In partnership with Clay Bavor, former head of VR at Google, Sierra aims to empower enterprises with tailor-made AI agents that enhance digital operations. The startup has secured $110 million in initial funding from prominent investors including Benchmark and Sequoia.

Sierra is already attracting notable early customers, such as Weight Watchers, SiriusXM, Sonos, and OluKai. These companies utilize Sierra’s technology to manage hundreds of thousands of customer conversations monthly, significantly improving efficiency for customer experience teams.

In a joint blog post announcing the launch, Taylor and Bavor expressed their enthusiasm: “We could not be more excited to release the Sierra platform widely and enable every company in the world to elevate their customer experience with this remarkable new technology.”

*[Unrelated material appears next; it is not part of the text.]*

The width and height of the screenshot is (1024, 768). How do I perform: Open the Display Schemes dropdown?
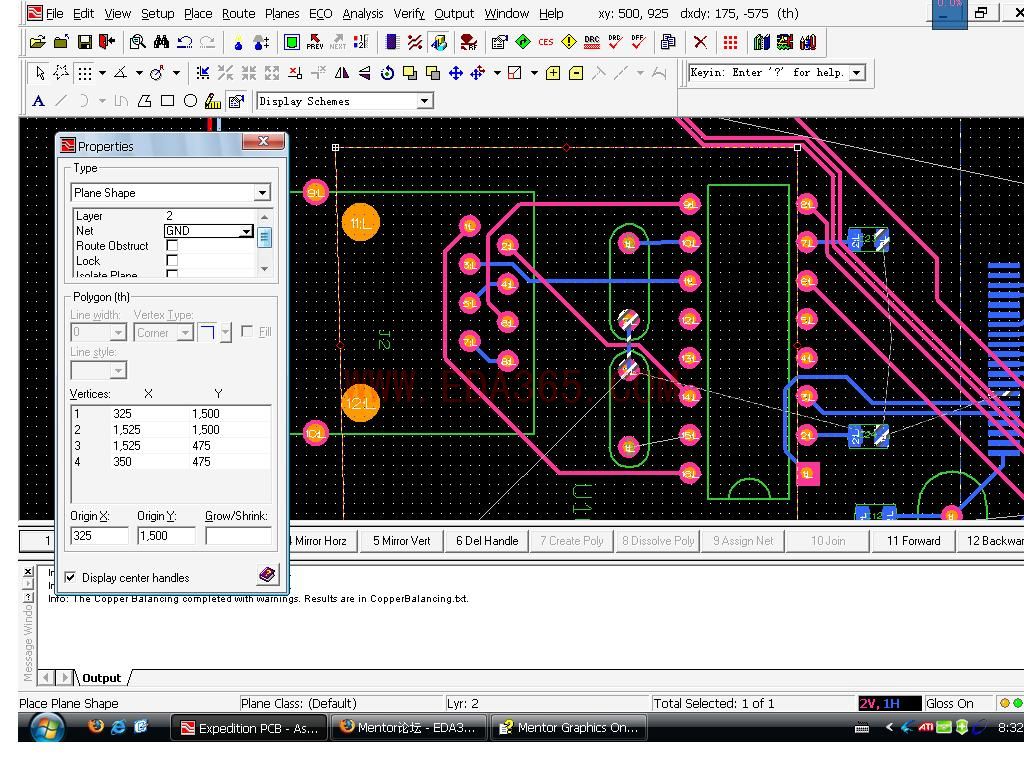click(x=424, y=101)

The Platform for Always-Available AI Agents

While human agents have traditionally been the backbone of customer support, not all companies can maintain extensive teams that provide 24/7 assistance. Conversational AI chatbots emerged as a solution, but early iterations often fell short of human capabilities, only managing basic queries without empathy or personalized engagement. Sierra aims to change this narrative.

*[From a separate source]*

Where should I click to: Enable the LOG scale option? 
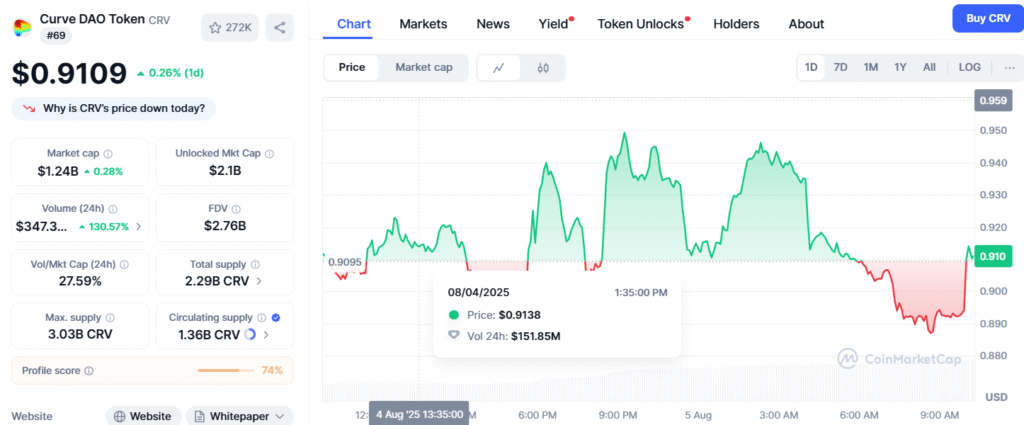pyautogui.click(x=969, y=67)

Sierra's conversational AI platform leverages large language models, enabling businesses to create AI agents that are always accessible. These agents understand industry jargon, typos, and contextual nuances in conversations, responding in the user’s preferred language with empathy and adaptability.

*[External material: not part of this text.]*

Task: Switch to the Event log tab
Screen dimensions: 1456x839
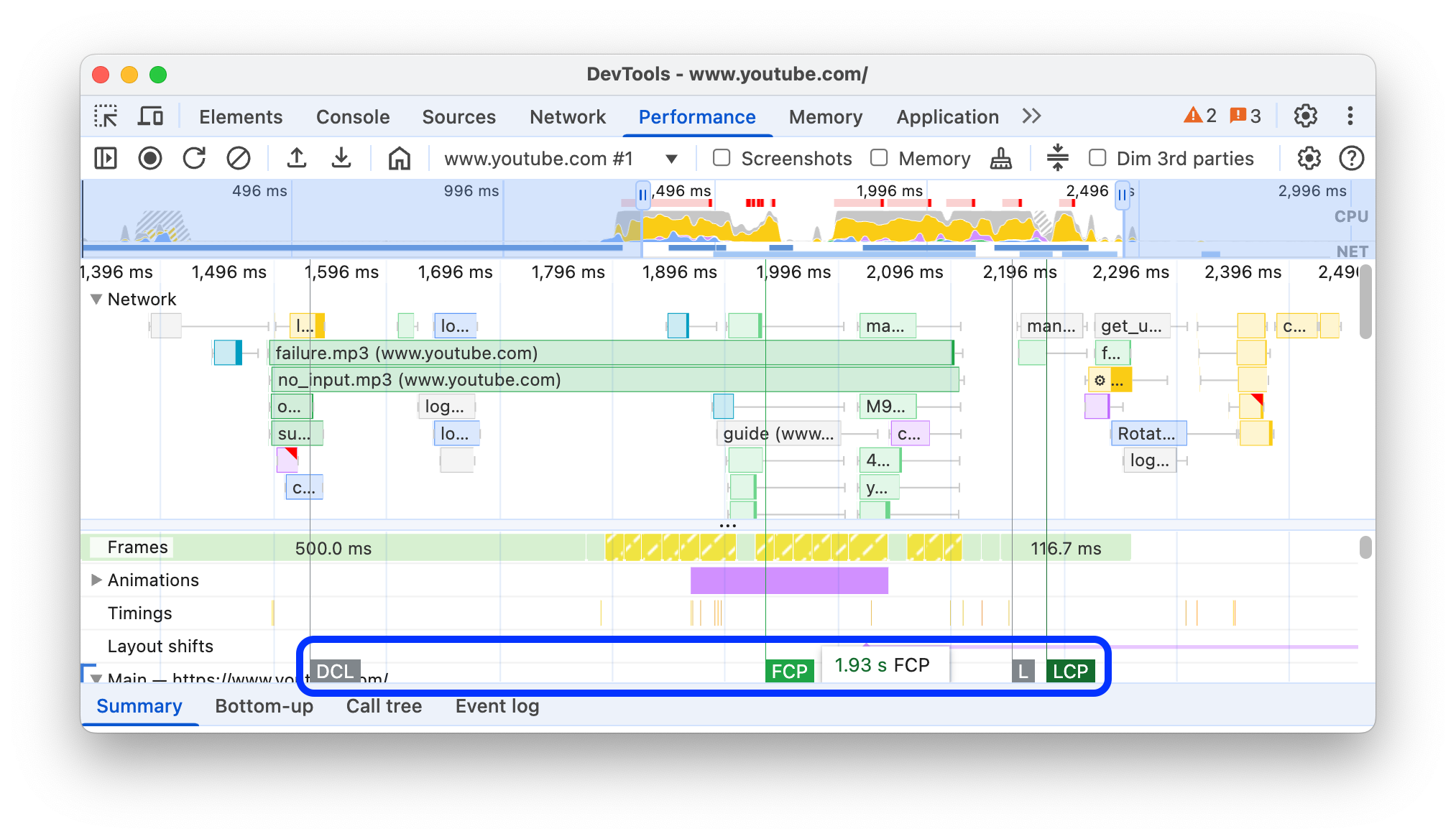Action: (497, 704)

For example, if a user requests to cancel a gym subscription due to an injury, the AI can suggest a temporary pause option while expressing sympathy.

What sets Sierra apart is its capability to integrate with enterprise systems, allowing AI agents to access records and perform tasks as authorized. This functionality enables seamless handling of a range of activities, from subscription upgrades to managing order delivery issues.

“Agents can reason, problem-solve, and make decisions. With Sierra, you set goals to guide your agent toward optimal solutions, ensuring alignment with your policies. No workflow or process is too complex,” the founders noted.

Solid Early Traction

While Sierra hasn’t disclosed detailed information about its technology stack, the platform is already in use by several well-known enterprises. For instance, OluKai’s AI agent successfully managed more than half of all customer cases during the busy Black Friday and Cyber Monday period. Weight Watchers’ AI handled nearly 70% of customer sessions, achieving a customer satisfaction rating of 4.6 out of 5.

With its product now out of stealth mode, Sierra plans to broaden its customer base, empowering more companies to enhance their customer service capabilities with conversational AI.

Importantly, while Sierra’s AI agents operate using a business’s knowledge base, policies, and brand guidelines, the platform does not leverage customer data for training purposes. It includes auditing and quality assurance features, ensuring customer experience teams can understand interaction reasoning and intervene as necessary.

“When your agent can’t address a customer’s issue, it gathers essential information and prepares a detailed summary for your customer service team, facilitating effective escalations,” the company states. Additionally, teams gain real-time visibility into interactions and can easily address flagged cases.

While Sierra positions itself as a groundbreaking player in the conversational AI space, it’s worth noting that several chatbot companies are leveraging large language models to enhance enterprise interactions. Competitors like Yellow AI, Aisera, Cognigy, and Kore AI are also making strides in this domain.

According to Markets and Markets, the conversational AI market was valued at $10.7 billion in 2023 and is projected to grow at a compound annual growth rate (CAGR) of over 22%, reaching nearly $30 billion by 2028.